• [BLOC DE TEXTE]:
En réponse au moyen, tiré de la violation de l'article 17 de la Constitution, au détriment de la S.B.M., que le principe de l'égalité devant la loi ne joue entre personnes physiques ou morales de nationalité monégasque, que si celles-ci se trouvent dans une situation identique de fait ou de droit - que la S.B.M. tient une place à part dans l'économie de la Principauté - qu'elle était soumise, antérieurement à l'entrée en vigueur de la loi attaquée, à un régime juridique et financier différent de celui des autres sociétés anonymes monégasques de monopole - qu'enfin, les mesures législatives nouvelles ont été prises dans l'intérêt général de la Principauté.

En réponse au moyen tiré de la violation du même texte, au détriment du requérant, que les actionnaires anciens n'ignoraient pas qu'ils étaient entrés dans une société régie par des Statuts particuliers qui les différenciaient des autres sociétés anonymes Monégasques de monopole que la Constitution n'interdit pas au Législateur d'accorder, à l'intérieur d'une Société, des droits préférentiels à certains actionnaires - qu'enfin, aucune contrainte n'a été imposée aux anciens actionnaires de la S.B.M. qui ont conservé entièrement le droit de disposer de leurs titres.

En réponse au moyen tiré de la violation de l'article 24 de la Constitution au détriment de la S.B.M. - que ledit article concerne uniquement la privation totale du droit de propriété, qu'il résulte de l'intitulé même de la loi attaquée qu'elle n'a pas pour objet de déposséder la S.B.M. de son patrimoine, mais uniquement d'assurer à l'État une participation à l'activité de cette Société, qu'aucune disposition de ladite loi ne porte atteinte à ce patrimoine et encore moins n'opère transfert de propriété à un tiers, que le texte sur lequel est fondé le moyen n'est pas applicable en l'espèce.

• [CONSIGNE ÉCRITE 1]: Énumérez tous les moyens auxquels répond le texte sur la S.B.M. Pour chacun, indiquez l'article de la Constitution invoqué et la partie au détriment de laquelle la violation est alléguée.
• [CONSIGNE ÉCRITE 2]:
Répondez d'après le texte sur la S.B.M. :
(a) Dans quel intérêt les mesures législatives nouvelles ont-elles été prises ?
(b) Quel droit les anciens actionnaires de la S.B.M. ont-ils conservé entièrement ?
(c) Que concerne uniquement l'article 24 de la Constitution ?
• [CONSIGNE ÉCRITE 3]:
Dites si chaque affirmation s'accorde avec le texte sur la S.B.M., et citez les mots qui le montrent.
(a) La Constitution interdit au Législateur d'accorder des droits préférentiels à certains actionnaires.
(b) La loi attaquée vise à assurer à l'État une participation à l'activité de la S.B.M.
(c) La loi attaquée opère un transfert de propriété à un tiers.
Le matériel qui suit n'est pas nécessaire.

• [DONNÉES]:
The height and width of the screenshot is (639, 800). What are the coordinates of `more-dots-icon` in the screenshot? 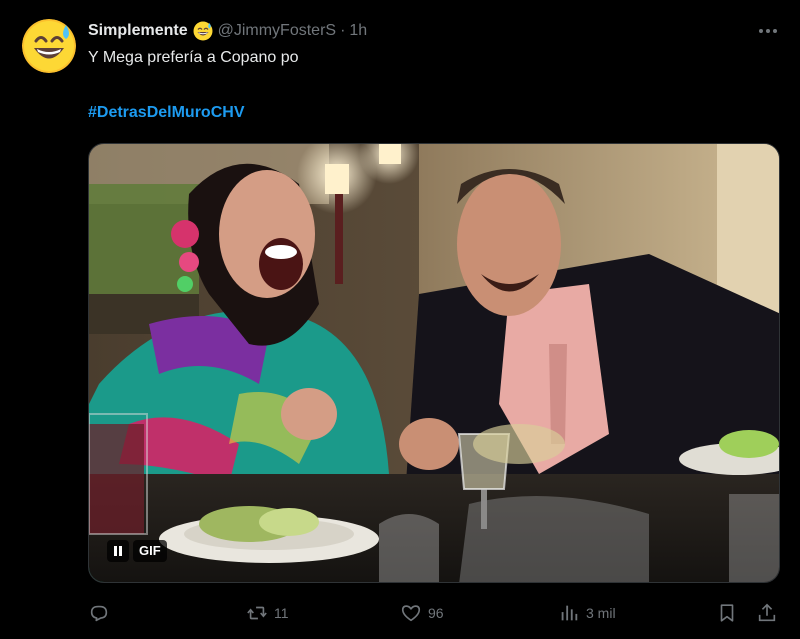 It's located at (768, 31).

• [CORRIGÉ 1]:
1. Violation de l'article 17 de la Constitution, au détriment de la S.B.M.
2. Violation du même texte, l'article 17, au détriment du requérant.
3. Violation de l'article 24 de la Constitution, au détriment de la S.B.M.

• [CORRIGÉ 2]:
(a) Dans l'intérêt général de la Principauté.
(b) Le droit de disposer de leurs titres.
(c) La privation totale du droit de propriété.

• [CORRIGÉ 3]:
(a) Non : « la Constitution n'interdit pas au Législateur d'accorder, à l'intérieur d'une Société, des droits préférentiels à certains actionnaires ».
(b) Oui : « uniquement d'assurer à l'État une participation à l'activité de cette Société ».
(c) Non : « aucune disposition de ladite loi ne porte atteinte à ce patrimoine et encore moins n'opère transfert de propriété à un tiers ».